The potential for self-driving, or autonomous cars, has tantalized the automotive industry for several years.
Ford CEO Mark Fields predicted in January that an automaker could launch an autonomous car within the next five years. A recent study by the McKinsey consulting firm predicts it will take until about 2025.
Though much of the technology necessary for semiautonomous cars - such as lane-departure systems and adaptive cruise control - already exists, Owens contends it will take 20 years or more before fully autonomous cars are sold to the public.
"We don't have the regulatory environment [necessary] anywhere in the world, and we don't have the legal framework," he said.
But Owens said Delphi wasn't worried about how long it would take for fully autonomous cars to go mainstream, because automakers are already moving full speed ahead with the development and deployment of technology. And, he said, the industry will continue to deploy pieces of the technology improving auto safety.
"If your premise is more safety, you don't have to get to fully autonomous to get there," he said. "You don't have to take the driver out of the seat to do that."

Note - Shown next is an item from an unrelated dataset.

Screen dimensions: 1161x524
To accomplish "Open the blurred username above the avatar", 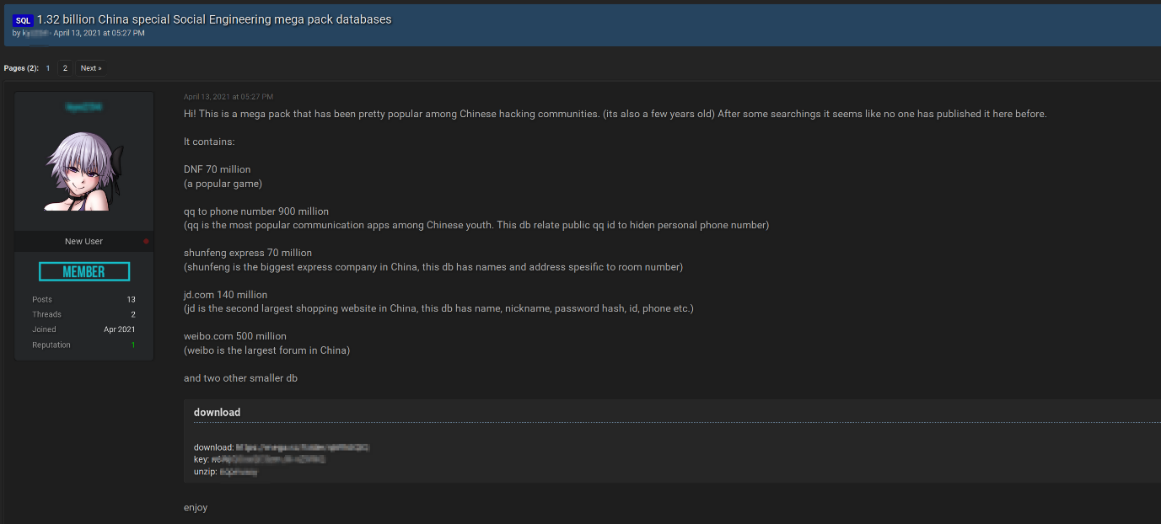I will 84,106.
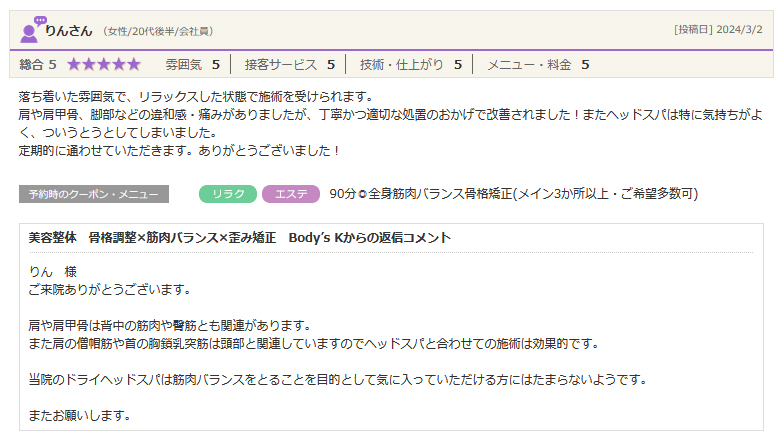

Autonomous-car technology represents huge opportunity for Delphi and other auto suppliers, Owens said. Delphi booked $1.4 billion in sales in 2014 for sensors, cameras, and other active safety systems, and $3 billion over the previous three years.
Delphi's autonomous test car, adapted from an Audi SQ5 crossover, is more advanced than anything on the road today. It can make complex instantaneous decisions, such as stopping and proceeding at a four-way stop, timing a highway merge, or calculating the safest maneuver around a bicyclist on a city street.
Other automakers are experimenting as well. Mercedes-Benz revealed a sleek sedan called the F 015 Luxury in Motion concept car earlier this year and is testing it in California. Google has made waves with its bubblelike car.
Delphi's vehicle is equipped in front with a Lidar (laser radar) camera and a vision camera mounted inside the windshield. Two more Lidar systems are integrated into the rear bumper.
Delphi's engineers have already tested the car in Las Vegas, where they had to dodge drunk pedestrians falling down in front of it and navigate congested traffic.
"Now," Owens said, "we want to take this out on the highway . . . and test what these sensors can do and can't do."